- [DESCRIPTION OF THE TASK]
Return every line of the items below that contains the string "resolution", copying each such line in full.

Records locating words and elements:

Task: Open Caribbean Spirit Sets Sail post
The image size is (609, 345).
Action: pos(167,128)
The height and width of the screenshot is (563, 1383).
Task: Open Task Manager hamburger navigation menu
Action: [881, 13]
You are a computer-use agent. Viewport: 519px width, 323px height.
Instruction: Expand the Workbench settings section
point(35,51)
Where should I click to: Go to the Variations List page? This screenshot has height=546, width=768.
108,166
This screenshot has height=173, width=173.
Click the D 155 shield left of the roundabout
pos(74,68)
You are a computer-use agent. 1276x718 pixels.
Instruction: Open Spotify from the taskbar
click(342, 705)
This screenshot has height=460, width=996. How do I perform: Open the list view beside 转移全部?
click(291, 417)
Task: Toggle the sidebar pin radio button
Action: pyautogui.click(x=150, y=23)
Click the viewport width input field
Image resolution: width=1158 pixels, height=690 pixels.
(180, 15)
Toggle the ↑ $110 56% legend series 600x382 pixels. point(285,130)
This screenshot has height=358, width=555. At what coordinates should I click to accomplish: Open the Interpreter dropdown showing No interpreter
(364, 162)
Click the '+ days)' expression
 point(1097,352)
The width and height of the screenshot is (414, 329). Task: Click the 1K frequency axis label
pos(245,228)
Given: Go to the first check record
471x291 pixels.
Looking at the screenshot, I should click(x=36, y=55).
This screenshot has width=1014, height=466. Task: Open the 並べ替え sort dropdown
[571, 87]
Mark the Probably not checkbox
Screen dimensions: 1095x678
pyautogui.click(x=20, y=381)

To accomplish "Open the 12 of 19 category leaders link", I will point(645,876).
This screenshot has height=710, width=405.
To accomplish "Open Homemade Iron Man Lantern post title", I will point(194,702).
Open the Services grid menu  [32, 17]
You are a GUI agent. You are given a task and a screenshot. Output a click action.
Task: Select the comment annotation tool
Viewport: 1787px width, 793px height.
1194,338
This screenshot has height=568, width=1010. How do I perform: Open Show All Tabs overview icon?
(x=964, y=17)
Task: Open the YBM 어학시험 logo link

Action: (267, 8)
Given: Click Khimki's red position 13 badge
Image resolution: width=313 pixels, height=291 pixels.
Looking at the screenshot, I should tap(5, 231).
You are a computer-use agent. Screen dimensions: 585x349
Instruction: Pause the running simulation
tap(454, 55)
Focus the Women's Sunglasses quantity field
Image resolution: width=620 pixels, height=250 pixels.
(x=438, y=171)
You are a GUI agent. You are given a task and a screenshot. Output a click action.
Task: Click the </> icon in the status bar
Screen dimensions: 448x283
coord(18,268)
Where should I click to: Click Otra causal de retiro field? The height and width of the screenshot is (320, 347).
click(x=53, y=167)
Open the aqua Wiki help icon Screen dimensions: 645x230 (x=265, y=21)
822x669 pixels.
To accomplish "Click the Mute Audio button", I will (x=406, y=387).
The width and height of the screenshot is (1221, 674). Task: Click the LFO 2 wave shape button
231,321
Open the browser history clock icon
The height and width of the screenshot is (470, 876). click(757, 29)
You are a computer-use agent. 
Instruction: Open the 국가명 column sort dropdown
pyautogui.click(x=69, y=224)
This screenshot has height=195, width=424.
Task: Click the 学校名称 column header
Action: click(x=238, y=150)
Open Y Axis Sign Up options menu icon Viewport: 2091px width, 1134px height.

- [ANSWER TO THIS EXERCISE]
Image resolution: width=1158 pixels, height=690 pixels.
Image resolution: width=313 pixels, height=291 pixels.
Image resolution: width=620 pixels, height=250 pixels.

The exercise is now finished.